The main value is the probability of acceptance, often called Pa. A high Pa means the lot is likely to pass. A low Pa means rejection is more likely. Rejection probability is simply one minus Pa. Expected defects show the average count expected in the sample. These values should be read with process knowledge. They do not prove every item is good. They describe risk under the selected statistical model.

Binomial and Finite Lot Models

The binomial model works well when the lot is large compared with the sample, or when items can be treated as independent. It uses the defect proportion directly. The finite lot model uses the hypergeometric distribution. It is useful when the lot size is known and the sample is a meaningful part of the lot. This model adjusts for sampling without replacement.

Good Practice

Choose sample size and acceptance number before inspection begins. Avoid changing limits after seeing results. Record the lot size, defect rate assumption, model, and calculated risks. Compare several plans before adopting one. A useful plan should protect customers while avoiding needless rejection of good production. The best setting depends on cost, safety, defect severity, and contractual quality rules. Use exported results for audits, supplier discussions, and process improvement reviews. When inspection data becomes available, compare actual sample defects with the expected value. Large differences may signal early process drift, counting errors, mixed lots, or changing supplier performance.

FAQs

What is probability of acceptance?

It is the chance that a lot passes a sampling inspection plan. The value depends on defect rate, sample size, and the maximum allowed defect count.

What is an acceptance number?

The acceptance number is the highest defect count allowed in the sample. If observed defects exceed this number, the lot is rejected.
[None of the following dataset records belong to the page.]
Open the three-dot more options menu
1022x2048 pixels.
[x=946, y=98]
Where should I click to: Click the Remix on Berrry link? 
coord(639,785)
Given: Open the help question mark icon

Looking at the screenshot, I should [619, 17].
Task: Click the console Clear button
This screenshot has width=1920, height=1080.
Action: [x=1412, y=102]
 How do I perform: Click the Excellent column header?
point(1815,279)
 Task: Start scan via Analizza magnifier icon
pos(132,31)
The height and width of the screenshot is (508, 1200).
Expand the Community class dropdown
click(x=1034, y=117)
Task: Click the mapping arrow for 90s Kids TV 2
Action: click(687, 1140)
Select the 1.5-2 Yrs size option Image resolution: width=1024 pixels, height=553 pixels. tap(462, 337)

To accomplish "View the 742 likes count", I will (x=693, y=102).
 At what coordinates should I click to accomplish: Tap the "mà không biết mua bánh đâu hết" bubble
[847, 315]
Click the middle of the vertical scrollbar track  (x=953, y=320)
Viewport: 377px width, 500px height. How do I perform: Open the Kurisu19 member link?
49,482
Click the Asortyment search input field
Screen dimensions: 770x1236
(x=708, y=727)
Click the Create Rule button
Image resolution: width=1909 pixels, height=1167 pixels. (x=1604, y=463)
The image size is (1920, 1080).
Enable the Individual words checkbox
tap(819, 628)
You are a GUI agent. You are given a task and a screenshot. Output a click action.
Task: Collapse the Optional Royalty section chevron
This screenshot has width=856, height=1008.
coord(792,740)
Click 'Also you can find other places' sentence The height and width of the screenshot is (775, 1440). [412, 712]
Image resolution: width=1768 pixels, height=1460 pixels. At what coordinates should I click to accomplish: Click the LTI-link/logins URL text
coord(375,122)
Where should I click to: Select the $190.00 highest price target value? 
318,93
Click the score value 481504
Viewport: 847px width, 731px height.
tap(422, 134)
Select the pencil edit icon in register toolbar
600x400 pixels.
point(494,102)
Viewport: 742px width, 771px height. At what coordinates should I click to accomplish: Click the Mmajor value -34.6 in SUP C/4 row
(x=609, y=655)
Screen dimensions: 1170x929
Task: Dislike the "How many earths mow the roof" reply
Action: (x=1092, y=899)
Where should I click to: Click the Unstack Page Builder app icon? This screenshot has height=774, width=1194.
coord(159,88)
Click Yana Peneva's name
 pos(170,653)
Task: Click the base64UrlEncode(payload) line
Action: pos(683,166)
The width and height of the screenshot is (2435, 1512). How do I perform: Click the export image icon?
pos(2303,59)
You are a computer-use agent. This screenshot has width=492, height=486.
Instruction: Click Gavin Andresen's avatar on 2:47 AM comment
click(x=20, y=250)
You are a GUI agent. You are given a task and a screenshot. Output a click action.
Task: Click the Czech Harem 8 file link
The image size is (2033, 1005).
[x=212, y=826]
When should I use the binomial model?

Use it when the lot is large compared with the sample. It is also suitable when sampled items can be treated as independent observations.

When should I use the finite lot model?

Use it when lot size is known and the sample is a noticeable part of that lot. It adjusts for sampling without replacement.

What is producer risk?

Producer risk is the chance of rejecting a lot at the AQL level. It shows how often acceptable quality may still fail inspection.

What is consumer risk?

Consumer risk is the chance of accepting a lot at the LTPD level. It shows how often poor quality may still pass inspection.

Does a high acceptance probability prove every item is good?

No. It only describes the chance that the sampling rule accepts the lot. It does not inspect or guarantee every item.

Can I export the result?

Yes. After calculation, use the CSV or PDF buttons. They save the main inputs, acceptance probability, rejection probability, and risk values.